__WRITTEN TASK__
Reproduce the records from their start through the line containing "Action: (96, 94)", requests included, and shift every coordinate in the answers by -15. Leave the pictures out of your answer.

Source records
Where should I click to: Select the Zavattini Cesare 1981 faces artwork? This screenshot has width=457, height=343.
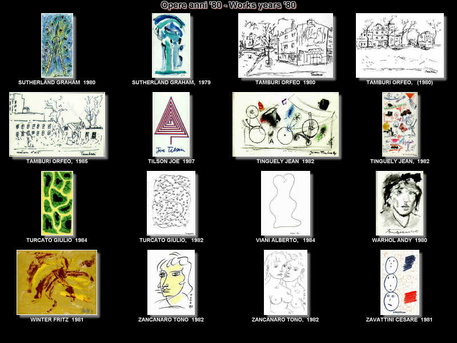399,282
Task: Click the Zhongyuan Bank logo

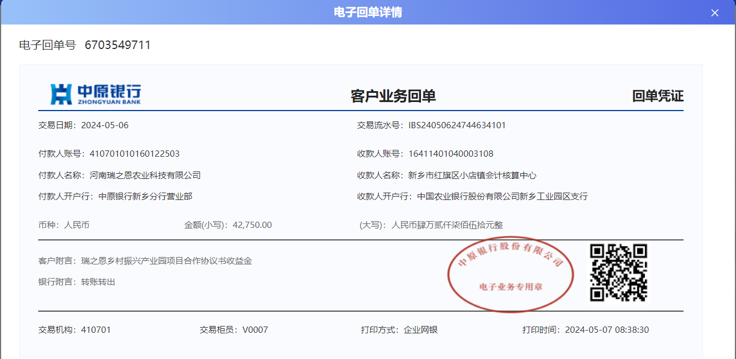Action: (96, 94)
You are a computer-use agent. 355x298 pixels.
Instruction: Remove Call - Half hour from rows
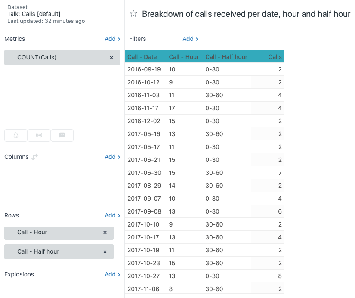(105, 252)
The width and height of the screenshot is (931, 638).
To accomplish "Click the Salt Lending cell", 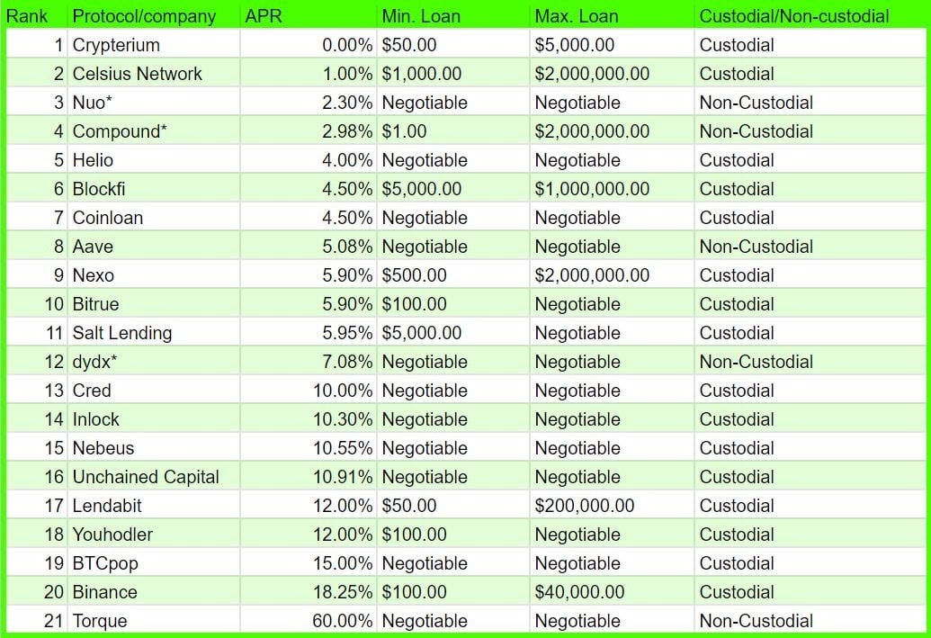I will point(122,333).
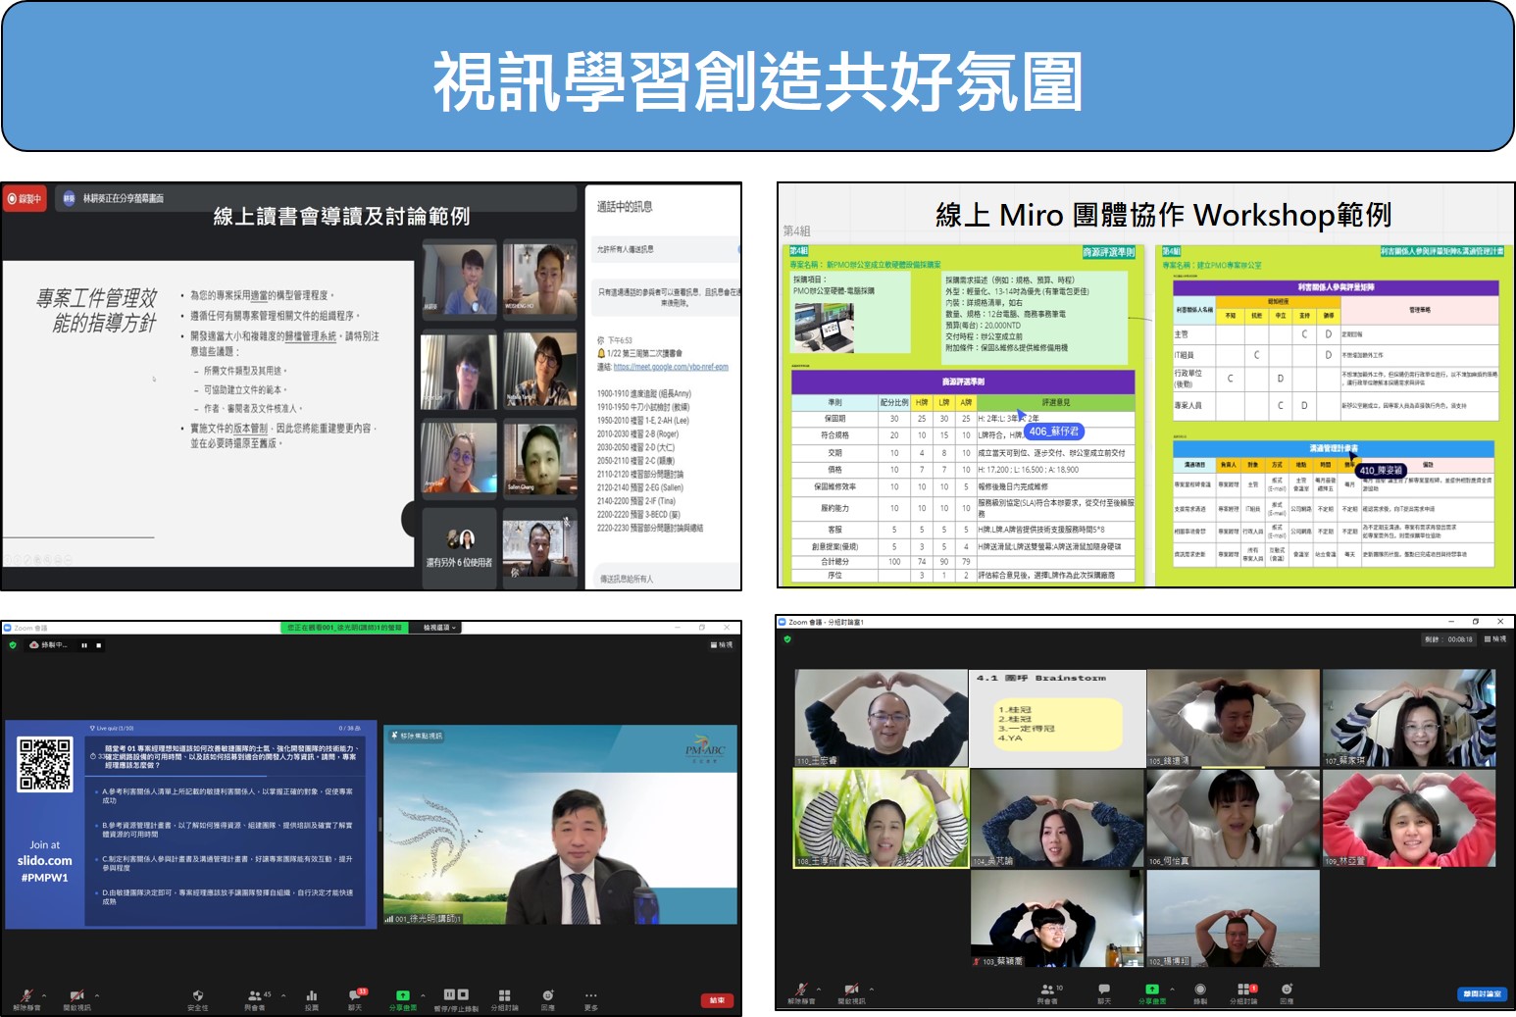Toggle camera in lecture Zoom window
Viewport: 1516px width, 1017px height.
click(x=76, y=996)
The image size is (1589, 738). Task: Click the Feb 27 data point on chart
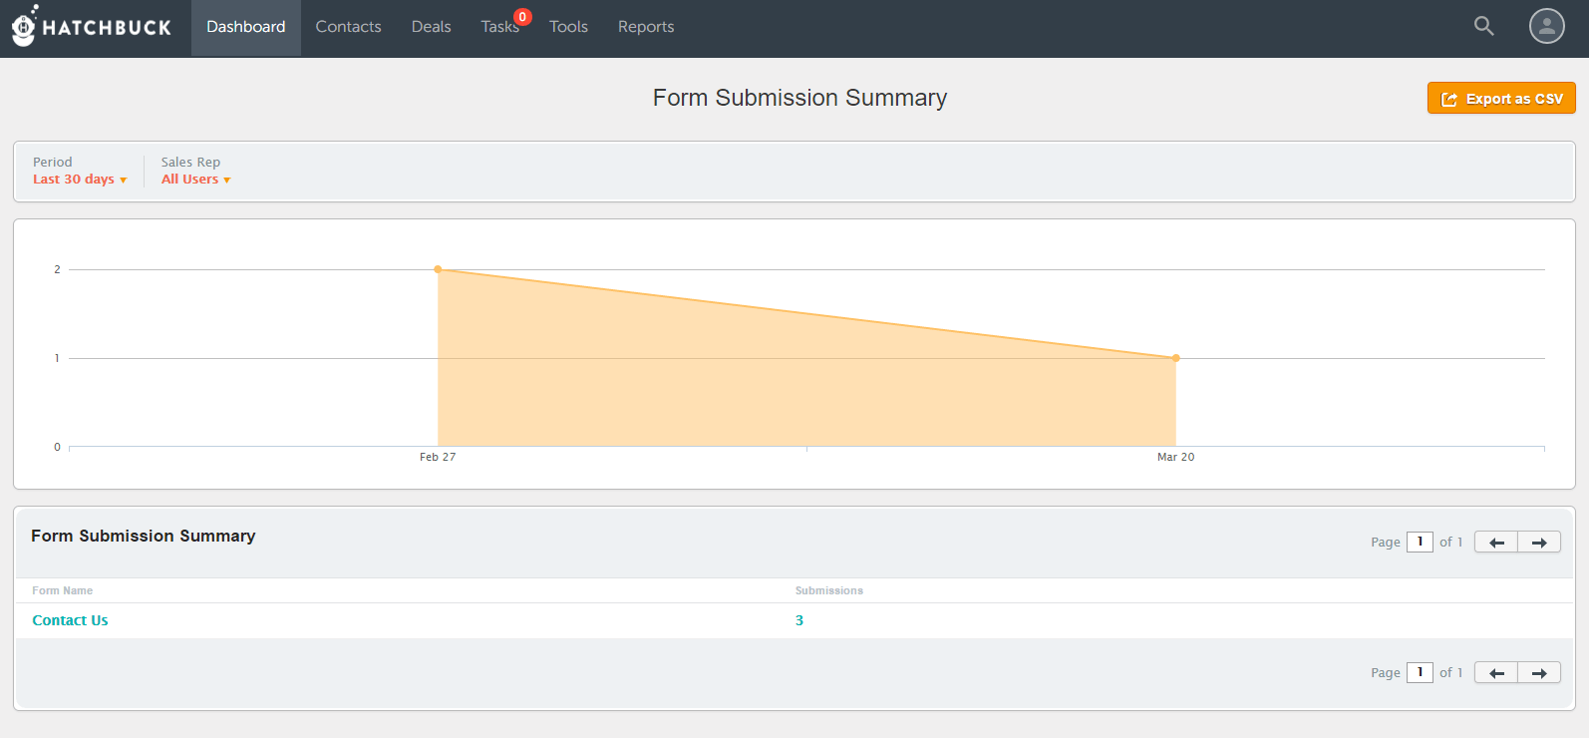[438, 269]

__RESPONSE__
Where should I click to: Select the Zavattini Cesare 1981 faces artwork? This screenshot has width=457, height=343.
384,267
Task: Click the Zhongyuan Bank logo

Action: (81, 79)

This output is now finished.